Tuesday, March 16, 2010

My Life's Torturing Punishment (Tragic Magic)

My whole life, I stood in the corners and watched you, watched you. You, living your accurate lives with perfect accordance, without my participation. The looks were fine and the names were kind; I don’t know who I would be, if I didn't have ‘you...’ Student body of hypocrisy, become the bullies on your television screens. I’m that sheltered loner- that you seen on that show. So, ridicule me and push me to the grounds below. Oh, no. Oh no. Because I’m no one that you’ll EVER know! Because I’m no one that you’ll ever know...

So, call me a maggot, call me a faggot. Call me whatever, makes ‘you’ feel better. Call me a maggot, call me a faggot, and bare witness to this tragic magic. It was only a world composed of your pain. Sprinkled desires and a boy full of shame. I was only a maggot trying to push through. I wanted my wings, so I took them from YOU! I was only a maggot burrowed in this hive. I wanted to be accepted. I wanted to survive...I wanted to become someone. I wanted to succeed. I wanted you to care, when I started to bleed.

TRAGIC...MAGIC!!! The hole in your heart will SET YOU APART! TRAGIC...MAGIC!!! In the deep dark, a blindfold restricts what I see, but perched on ‘their’ shoulders is a static, tv screen. Tragic Magic! Tragic Magic! Oh baby, just one more slit, let’s see how close to death I’ll get.

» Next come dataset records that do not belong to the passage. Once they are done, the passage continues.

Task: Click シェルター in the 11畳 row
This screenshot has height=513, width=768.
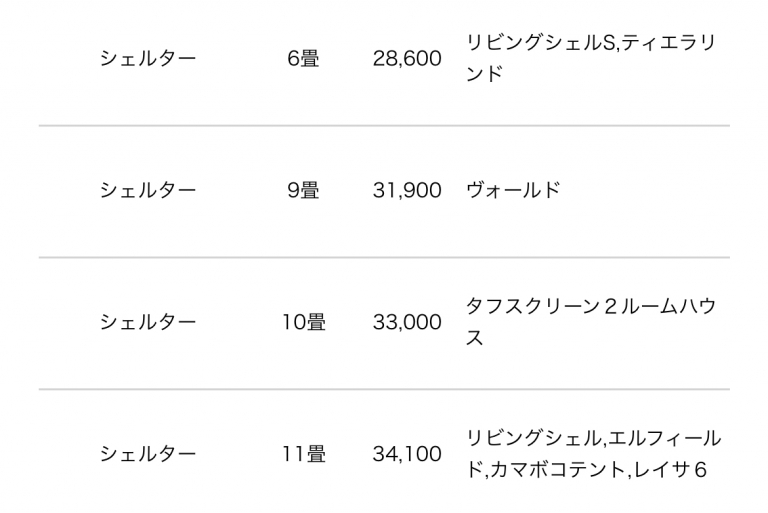Action: click(148, 455)
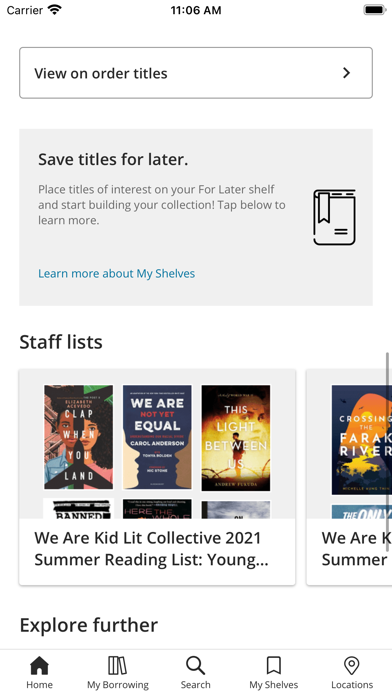Open Crossing the Farak River cover
392x696 pixels.
tap(361, 439)
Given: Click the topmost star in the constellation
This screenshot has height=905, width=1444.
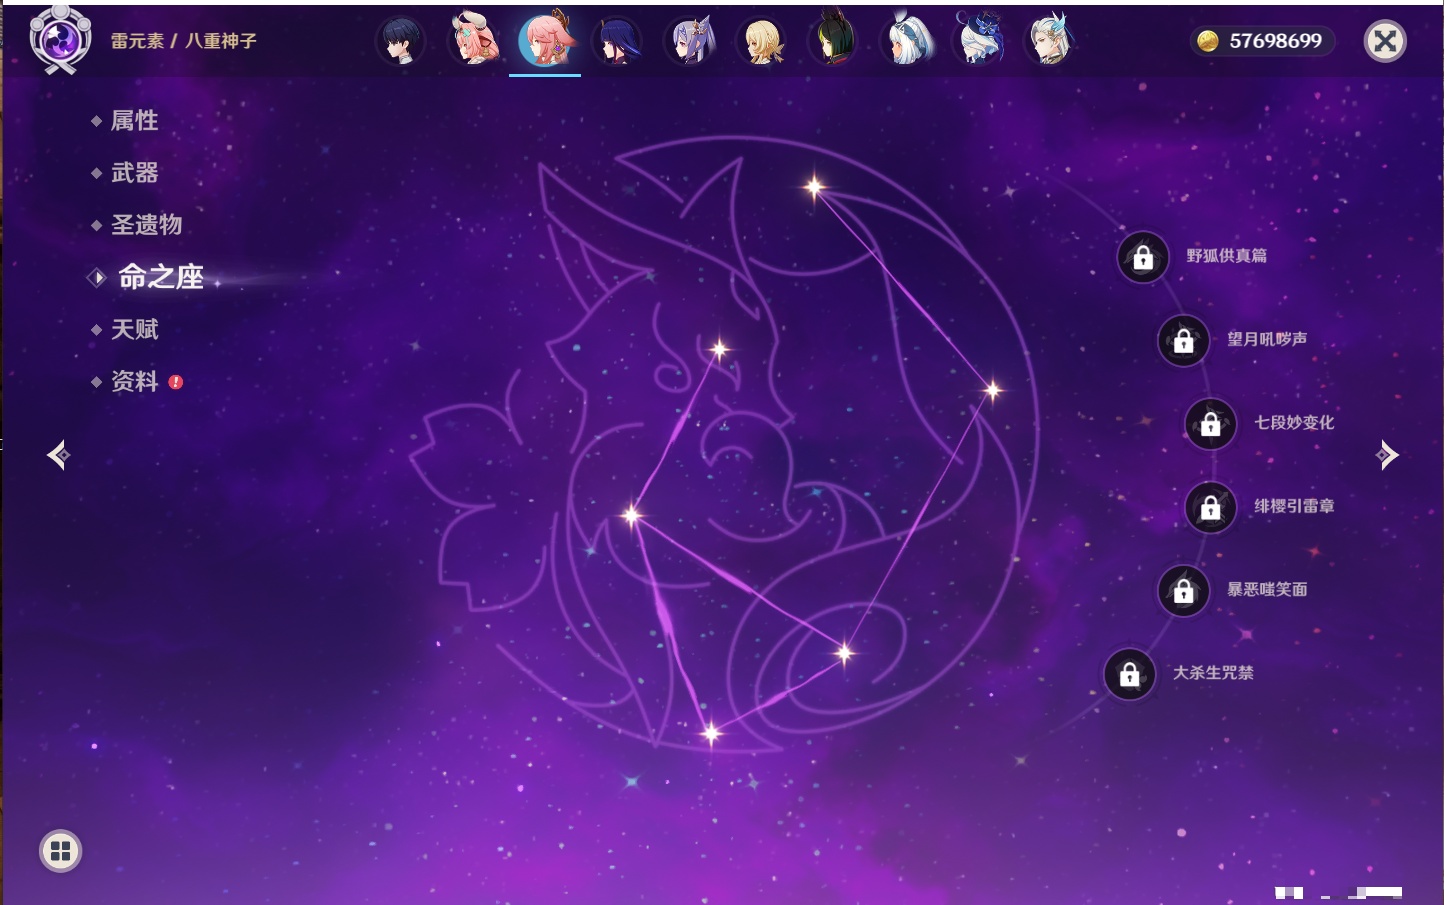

It’s not the end, it’s just a mended seam- that started the stitch of everything. So, one way, one day, you will find- that you’re hostage to these feelings inside your mind...and one way, one day, you will see- that you’ve unknowingly became a misanthrope.

I’m gagged by life’s hopeless perception and the clock pendulum keeps ticking. The earth is creaking while the children are sleeping. The pastors are weeping while he’s not returning. I’m just reflecting on anything- that makes me want to survive, after tonight. I’m looking inside the fuzzy picture, and your, just looking out of the television frame...Perfect people, cloned by evil, you can go ahead and claim that I’m insane. Perfect steeples, claimed by people, you can go ahead and fall into the pouring rain. I’m just waiting for the correct answer- that will help me break away from my own hell. These past people and these hurtful statements, they climb into the cortex of my mind. I’m just sitting, and waiting to endure my life’s torturing punishment. My hands are bound and my feet are tied- by the ropes responsible for many past suicides. I can’t let it take me in, into the mouth, where they have been. I can’t let it take me in, into the loop, where their necks have went. I can’t let it take me in, into the embrace of their CORRUPTIVE TORMENT!!!